Neurobehaviorally the IVH group had poorer and more unstable walking ability than controls. No manifestations of acute systemic toxicity have been found. Also, the same findings of periventricular apoptosis and cellular infiltration in IVH were found on autopsies from preterm infants, but not in the IVH-free group. Thus, this model can be used as an animal model of IVH in preterm infants and can provide evidence of acute brain injury, laying the foundation for the prevention of IVH and posthemorrhagic complications.

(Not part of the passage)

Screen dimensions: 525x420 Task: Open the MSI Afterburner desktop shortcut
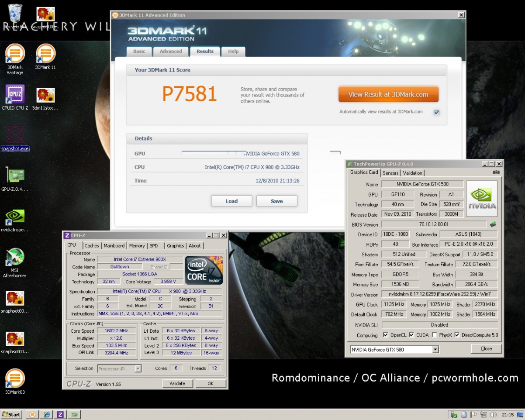[14, 258]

The establishment of an animal model of brain injury in preterm infants enables us to conduct in-depth studies on the pathophysiological mechanisms underlying the occurrence of brain injury in preterm infants, to gain a clearer understanding of the process of developmental changes in tissue injury and its outcome, and also helps to conduct validation of therapeutic strategies and treatments and open up further directions for research and development. At present, there is no single animal model that can simulate all brain injuries in preterm infants, and each model has its advantages and disadvantages, so a suitable animal model should be selected for research focus. It is also believed that more animal models closer to clinical practice will be established in the future, so that our research on brain injury in preterm infants will be improved.